**** Extrait fourni ****
# Choix d'une tablette pour étudiant



## anymore (26 Septembre 2011)

Bonjour a tous, 


Je suis actuellement un étudiant a la recherche d'une tablette. 
Effectivement j'ai deja un PC 17pouces mais un peu trop gros^^" , j'aimerais donc beaucoup prendre une tablette pour m'amuser avec , aller sur internet ect.... 
Mais *principalement pour pouvoir noter mes cours* ( traitement de texte notamment ). 

J'ai donc regardé les différentes tablettes , dites moi si il y en a une qui correspondrait a mes besoins mais j'ai pensé soit a l'IPAD 2 soit a l'EePad transformer de Asus. 

Venons en au fait > Je ne sais vraiment pas du tout laquelle choisir car elles ont chacunes leurs qualités/défauts :s 

Ipad : Ergonomie , autonomie , sa liste d'applications énormes avec de bons logiciels de traitement de texte 
Mais pas de flash ( cela veut-il dire que je ne pourrait pas aller sur youtube par exemple ? ) , pas de port usb et un probable ipad 3 prochainement ? 

Après c'est clair qu'il y a de nombreuses applications , mais bon si c'est pour dépenser 50euros par mois dedans , c'est pas top :s Contrairement a l'android market ou presque tout sera gratuit 

Transformer : Je connais pas mal Android , son clavier ( super pratique ) mais il y a un gros manque d'applications et peut-etre pas aussi performant que l'ipad ?
****
Travail demandé:
1. Retranscrivez intégralement le texte sur le choix d'une tablette pour étudiant.
2. Présentez sous forme de liste numérotée les lignes des enregistrements, en partant de celle qui contient « This screenshot has width=225, height=210. » et en allant jusqu'à la fin des enregistrements, sans les lignes vides.
**** Enregistrements de données ****
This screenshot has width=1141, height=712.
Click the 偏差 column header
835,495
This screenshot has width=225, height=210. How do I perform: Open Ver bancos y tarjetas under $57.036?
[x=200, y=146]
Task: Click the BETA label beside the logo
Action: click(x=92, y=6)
****
Résultats obtenus:
1.
# Choix d'une tablette pour étudiant



## anymore (26 Septembre 2011)

Bonjour a tous, 


Je suis actuellement un étudiant a la recherche d'une tablette. 
Effectivement j'ai deja un PC 17pouces mais un peu trop gros^^" , j'aimerais donc beaucoup prendre une tablette pour m'amuser avec , aller sur internet ect.... 
Mais *principalement pour pouvoir noter mes cours* ( traitement de texte notamment ). 

J'ai donc regardé les différentes tablettes , dites moi si il y en a une qui correspondrait a mes besoins mais j'ai pensé soit a l'IPAD 2 soit a l'EePad transformer de Asus. 

Venons en au fait > Je ne sais vraiment pas du tout laquelle choisir car elles ont chacunes leurs qualités/défauts :s 

Ipad : Ergonomie , autonomie , sa liste d'applications énormes avec de bons logiciels de traitement de texte 
Mais pas de flash ( cela veut-il dire que je ne pourrait pas aller sur youtube par exemple ? ) , pas de port usb et un probable ipad 3 prochainement ? 

Après c'est clair qu'il y a de nombreuses applications , mais bon si c'est pour dépenser 50euros par mois dedans , c'est pas top :s Contrairement a l'android market ou presque tout sera gratuit 

Transformer : Je connais pas mal Android , son clavier ( super pratique ) mais il y a un gros manque d'applications et peut-etre pas aussi performant que l'ipad ?

2.
1. This screenshot has width=225, height=210. How do I perform: Open Ver bancos y tarjetas under $57.036?
2. [x=200, y=146]
3. Task: Click the BETA label beside the logo
4. Action: click(x=92, y=6)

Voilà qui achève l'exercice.